(Exercise goal)
The task calls for the line containing "Task: Click the user profile icon in Log in" and all later lines, through the end of the entries below, to be set down exactly and without pictures.

(Listed entries)
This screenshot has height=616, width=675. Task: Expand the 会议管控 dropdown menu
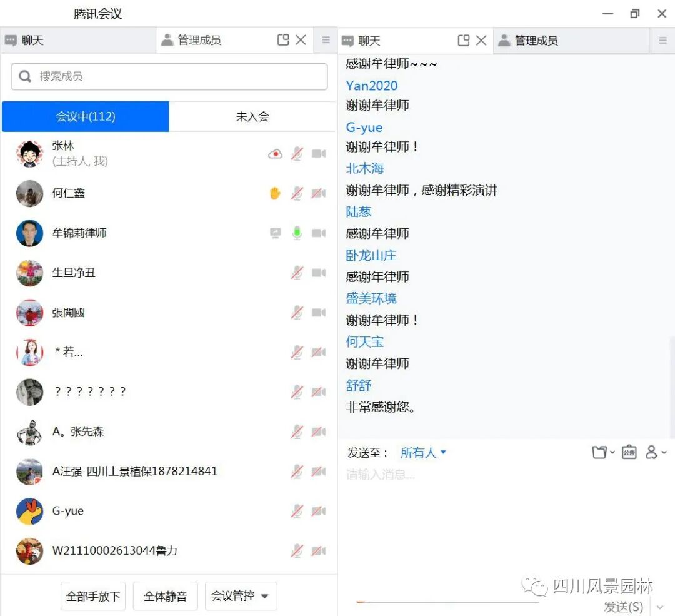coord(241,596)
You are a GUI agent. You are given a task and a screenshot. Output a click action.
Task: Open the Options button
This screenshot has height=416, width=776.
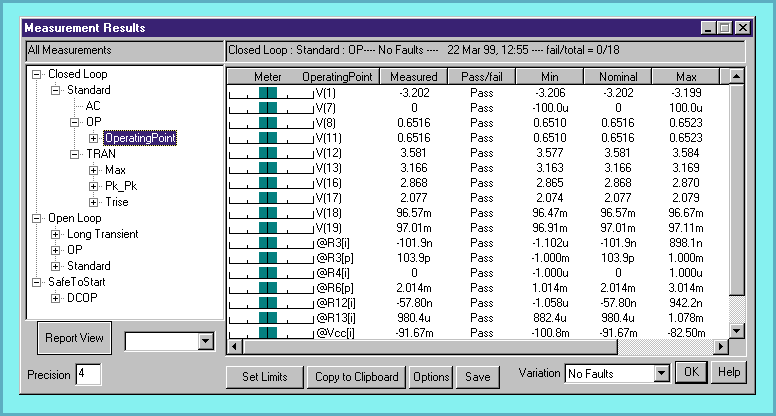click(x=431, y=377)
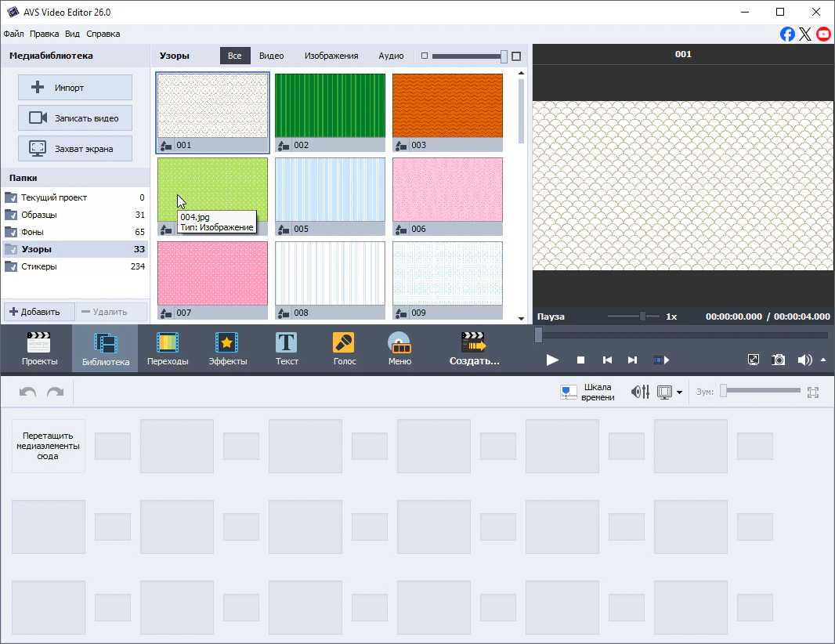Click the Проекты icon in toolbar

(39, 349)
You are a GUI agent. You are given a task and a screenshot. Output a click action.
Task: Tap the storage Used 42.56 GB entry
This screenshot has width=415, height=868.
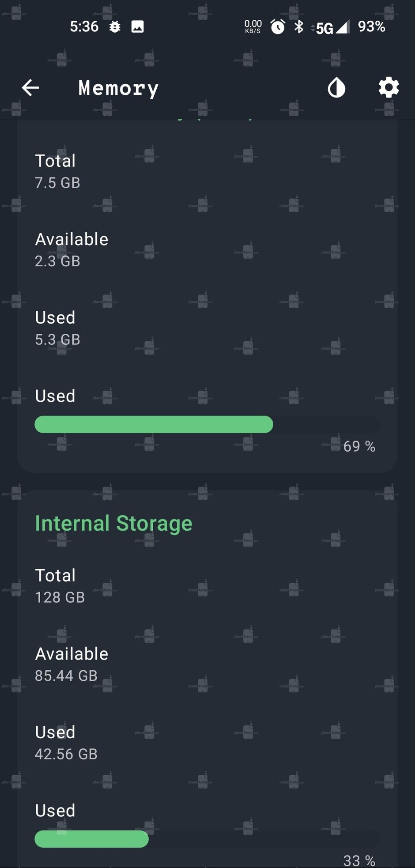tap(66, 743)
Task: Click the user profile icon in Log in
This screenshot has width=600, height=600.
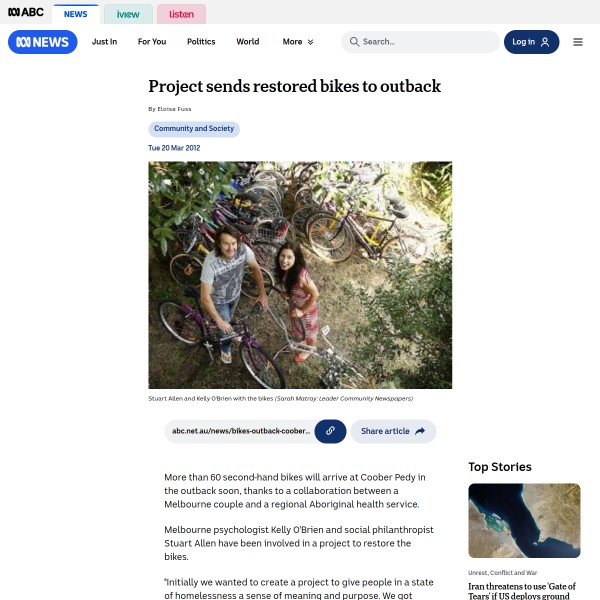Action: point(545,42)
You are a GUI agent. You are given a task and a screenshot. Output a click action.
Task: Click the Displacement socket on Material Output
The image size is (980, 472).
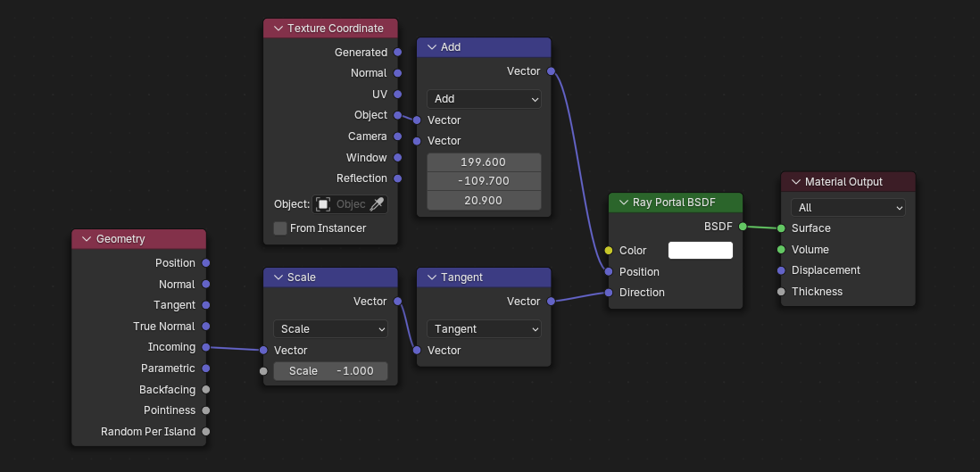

(Task solution)
Task: Click the user profile icon in Log in
This screenshot has width=600, height=600.
Action: point(545,42)
You are a GUI agent. You are given a task and a screenshot. Output a click action.
Task: Click the Displacement socket on Material Output
The image size is (980, 472).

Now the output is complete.